Joshua Sanches

Personal information
- Full name: Joshua Jeremiah Sanches
- Date of birth: 8 July 1998 (age 27)
- Place of birth: Amsterdam, Netherlands
- Height: 1.84 m (6 ft 0 in)
- Position: Midfielder

Youth career
- 2003–2007: Zeeburgia
- 2007–2009: Ajax
- 2009–2014: AFC
- 2014–2018: Heerenveen

Senior career*
- Years: Team / Apps / (Gls)
- 2018–2020: Jong Sparta / 48 / (2)
- 2018–2020: Sparta Rotterdam / 1 / (0)
- 2020–2023: TOP Oss / 75 / (6)

= Joshua Sanches =

Dutch footballer (born 1998)

Joshua Jeremiah Sanches (born 8 July 1998) is a Dutch professional footballer who plays as a midfielder.

==Club career==
===Sparta Rotterdam===
On 24 May 2018, Sanches signed a two-year contract with Sparta Rotterdam with an option to extend the contract for another year.

He made his Eerste Divisie debut for Sparta Rotterdam on 19 October 2018 in a game against Roda JC Kerkrade as a 42nd-minute substitute for Fankaty Dabo.

===TOP Oss===
On 29 August 2020, Sanches signed with TOP Oss as a replacement for injured Philippe Rommens.
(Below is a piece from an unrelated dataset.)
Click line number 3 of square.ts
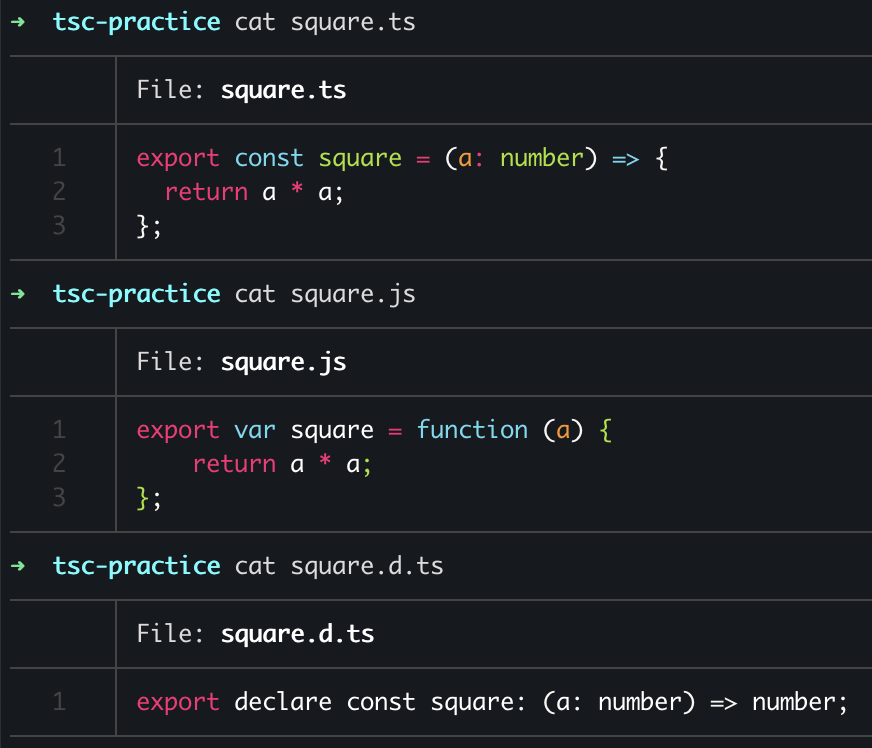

He made his debut on 5 September in a 0–3 loss to Roda JC Kerkrade, coming on as a substitute in the 61st minute for Mateo Aramburú. He finished his first season at the club with 21 appearances, in which he scored two goals.

==Personal life==
Born in the Netherlands, Sanches is of Surinamese descent.